The recently promulgated Environmental Laws of Lagos State (a law to provide for the management, sustainable development of the environment) is one of such laws that have made Lagos a unique place in terms of deploying laws to bring about positive changes in the state. Recall the Lagos Tenancy Act that is seen as a model in land law promulgations in Nigeria. Articulating the relevance of laws to tackling environmental menace, the governor, Akinwumi Ambode, had said at the signing of the bill into law: “We exist in a world where the protection and preservation of public health and the environment have evolved and are primarily driven by data. We cannot compete if our laws are based on obsolete information.”
Right from its signing into law, the ambitious dispositions of the Act to work for the betterment of the environment were very obvious. For instance, the Act has embedded in it a proposal for the creation of 27,500 new jobs, encompassed in this initiative to make Lagos a cleaner megacity. Tackling those ancient menaces of air and water pollution which lead to deceases and have also led to the deterioration of the environment and as such, adverse effects on socio-economic activities are some of the intentions of the Act. This is aside the new environmental regime’s quest to provide insurance benefits, including Life, Health, Accident and Injury for the 27,500 Community Social Workers who will also benefit from its pension scheme.
The Nigerian experience of Koko toxic waste dump has made many states to be wary of same in their states. Thus, the recent Lagos Environment Law also makes it a serious crime for any person or group of persons who dump any toxic waste capable of causing harm in the state. It also frowns at fossil fuel which leads to dangerous emissions from vehicles, plants and equipment, including generating plants in residential, commercial and industrial areas within the State. The Act mandates air emission standard. Thus, manufacturing of chemicals, lubricants, petroleum products, gases, quarry, cement (except for those used in construction), is also prohibited in residential premises.

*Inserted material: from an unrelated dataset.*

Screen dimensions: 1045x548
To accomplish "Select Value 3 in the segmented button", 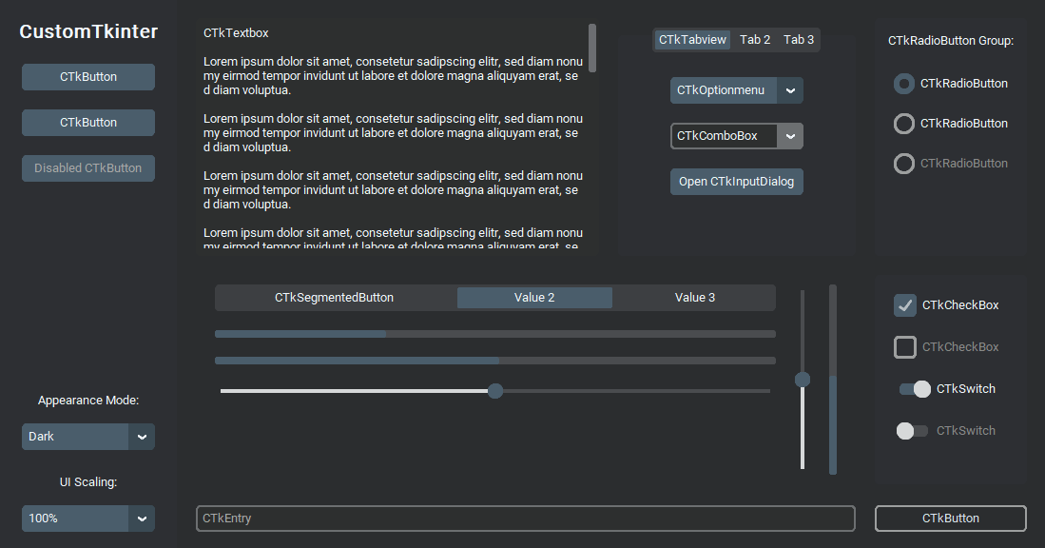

Perhaps the aspect of the new law that the writer finds most ambitious is the state’s bid to leverage the law into converting one of its agencies, Kick Against Indiscipline, (KAI) into the Lagos State Environmental Sanitation Corps Agency which is now re-strategized to spearhead enforcement of the penalties hoped to be imposed on violators of the new environmental laws. Everyone knows that a law is as potent as the implementation of its sanctions. The brief of the agency would also include monitoring and maintaining surveillance along the highways, streets and public drainages, canals, markets and parks. The new law entrusts on it the primary responsibility of making sure that Lagos citizens carry out their civic duties of payment for usage of public utilities through proper payment of imposed levies.
Acknowledging that the laws would be toothless unless compliance is ensured, as well as the need for laws to back up the proper maintenance of the massive infrastructural revolution it is bringing to the state, Ambode had said matter-of-factly: “Compliance is the key. The burden of the cost of providing these services will remain low if everyone does his or her part and pays the Public Utilities Levy.”
Lagos is Nigeria because virtually all persons from the nooks and crannies of the country are represented in the state. The success of this law could mark a new dawn for the rest of Nigeria in the quest to use laws to attack the ailments of the society/environment relationship.